Question: Is Horizon Forbidden West worth it?
Answer: I think that Horizon Forbidden West is worth it for a vast majority of players. Though I might have come off rather negative, I enjoyed the game quite a bit. The time with Aloy and the Forbidden West was much more fun and intriguing than the first game.
In the end, though, it comes down to you. If you liked Horizon Zero Dawn, there is seriously no reason that you should not play this game. It is a much better experience overall and will be absolutely worth your time. If you were like me and did not love Zero Dawn, it could be worth a try at least.
I think you should watch some gameplay videos to see how the combat is before picking whether to pick it up. But if the idea of a better open world format has you interested enough, then I think you should go for it.

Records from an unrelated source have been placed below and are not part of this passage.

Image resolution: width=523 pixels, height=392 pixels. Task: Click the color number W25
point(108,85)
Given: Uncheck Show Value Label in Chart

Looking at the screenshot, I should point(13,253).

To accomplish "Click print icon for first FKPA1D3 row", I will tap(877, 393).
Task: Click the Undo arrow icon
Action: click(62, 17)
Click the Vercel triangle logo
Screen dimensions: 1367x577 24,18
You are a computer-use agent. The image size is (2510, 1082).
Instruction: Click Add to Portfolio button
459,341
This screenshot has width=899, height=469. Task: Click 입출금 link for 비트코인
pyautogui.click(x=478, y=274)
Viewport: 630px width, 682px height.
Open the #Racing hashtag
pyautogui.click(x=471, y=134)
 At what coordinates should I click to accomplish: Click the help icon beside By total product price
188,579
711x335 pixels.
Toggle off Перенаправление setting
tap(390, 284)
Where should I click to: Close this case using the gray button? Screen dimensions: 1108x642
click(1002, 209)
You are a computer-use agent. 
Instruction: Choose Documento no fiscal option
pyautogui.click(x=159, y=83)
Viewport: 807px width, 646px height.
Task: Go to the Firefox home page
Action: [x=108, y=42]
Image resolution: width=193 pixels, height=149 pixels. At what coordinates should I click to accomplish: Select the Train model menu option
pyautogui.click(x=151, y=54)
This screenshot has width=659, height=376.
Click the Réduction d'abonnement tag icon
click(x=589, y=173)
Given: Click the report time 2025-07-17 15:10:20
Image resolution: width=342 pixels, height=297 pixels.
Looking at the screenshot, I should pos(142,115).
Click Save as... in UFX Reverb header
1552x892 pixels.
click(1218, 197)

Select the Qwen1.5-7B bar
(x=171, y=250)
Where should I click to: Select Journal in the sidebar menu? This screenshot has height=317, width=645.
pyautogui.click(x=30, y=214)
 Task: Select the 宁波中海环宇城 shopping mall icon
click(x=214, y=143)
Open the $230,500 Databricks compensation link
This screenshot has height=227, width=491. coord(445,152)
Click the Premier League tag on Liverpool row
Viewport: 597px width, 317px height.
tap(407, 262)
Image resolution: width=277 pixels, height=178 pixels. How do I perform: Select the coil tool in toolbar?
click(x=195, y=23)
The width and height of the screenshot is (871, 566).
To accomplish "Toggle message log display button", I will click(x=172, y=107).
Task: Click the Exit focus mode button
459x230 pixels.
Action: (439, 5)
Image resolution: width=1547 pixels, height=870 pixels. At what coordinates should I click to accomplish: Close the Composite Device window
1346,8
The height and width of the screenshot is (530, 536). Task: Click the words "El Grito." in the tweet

Question: How long is Horizon Forbidden West?
Answer: With an open-world game like this, it will vary depending on your playstyle. For me, it took about 28 and a half hours to get through the main story. However, it is worth mentioning that I did do the main path mostly. At the start of the game, I stuck to doing just about everything I could in the first couple of areas.
But, unfortunately, to get this review done, I had to stick to the main story from there. For the average person, I see it taking roughly 35-40 hours to beat it with some side content. If you’re a completionist, though, I can definitely see your time be double that for everything there is in the game. It basically comes down to your playstyle and preferences.
Question: Do I need to play Horizon Zero Dawn before Forbidden West?
Answer: This might seem controversial but I do not think you need to play Horizon Zero Dawn before Forbidden West. As mentioned in my review, there is a good bit of hand-holding in the beginning. During this time, the game does beat you over the head, so to speak, with the events of the first game.
It acts as if you did not play that game and it is all pretty much unskippable. It is not the best at introducing you to all of the characters from the previous game but I don’t remember them anyway. I was still able to enjoy my time with the game and I don’t see any reason why you can’t, either.
And then there is the fact that Horizon Forbidden West is just a much better gameplay experience. I still think there are some outdated parts of this game and it is even an improvement over the original. Unless you really want to see how much it has improved, I think newcomers should just jump straight into Forbidden West.